WRITTEN INSTRUCTION A: Quote word for word the section of the eye-tracking text that begins with the words containing "The person's gaze" and ends with "of the display.".
WRITTEN INSTRUCTION B: According to the eye-tracking text, what is the conventional name for a point in a predefined virtual plane that represents the user's gaze?

The person's gaze can be estimated by an eye-tracker with one or more sensors to obtain data that represents movements of the eye, e.g. by means of a camera sensitive to visible and/or infrared light reflected from an eye. The eye tracker may comprise a computing device programmed to process image signals from the sensor and to compute a representation of the user's gaze. The representation of the user's gaze may comprise a direction e.g. given in vector form or as point, conventionally denoted a point-of-regard, in a predefined virtual plane. The virtual plane may coincide with the predefined display plane that in turns coincides with a face of the display.
Displaying a user interface element can be performed by different means e.g. by configuring the user interface as an opaque display with light emitting diodes (a so-called non-see-through HMD), or as a semi-transparent e.g. liquid crystal display, as a semi-transparent screen on which a projector projects light beams in a forward direction (a so-called see-through HMD), or as a projector that in a backwards direction projects light beams onto the user's eye ball.
The user-interface element is a graphical element and may be selected from a group comprising: buttons e.g. so-called radio-buttons, page tabs, sliders, virtual keyboards, or other types of graphical user-interface elements. The user-interface element may be displayed as a semi-transparent element on a see-through display such that the person can see both the object and the graphical element at the same time.
The computer-implemented method detects the event that the point-of-regard coincides with the spatial expanse of the user-interface element while the gaze dwells on the object.

GIVEN MATERIAL:

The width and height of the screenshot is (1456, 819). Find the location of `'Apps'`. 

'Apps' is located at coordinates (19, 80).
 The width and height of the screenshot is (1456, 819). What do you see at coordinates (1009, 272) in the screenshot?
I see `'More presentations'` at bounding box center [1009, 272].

CORRECT RESPONSE A:
The person's gaze can be estimated by an eye-tracker with one or more sensors to obtain data that represents movements of the eye, e.g. by means of a camera sensitive to visible and/or infrared light reflected from an eye. The eye tracker may comprise a computing device programmed to process image signals from the sensor and to compute a representation of the user's gaze. The representation of the user's gaze may comprise a direction e.g. given in vector form or as point, conventionally denoted a point-of-regard, in a predefined virtual plane. The virtual plane may coincide with the predefined display plane that in turns coincides with a face of the display.

CORRECT RESPONSE B: A point-of-regard.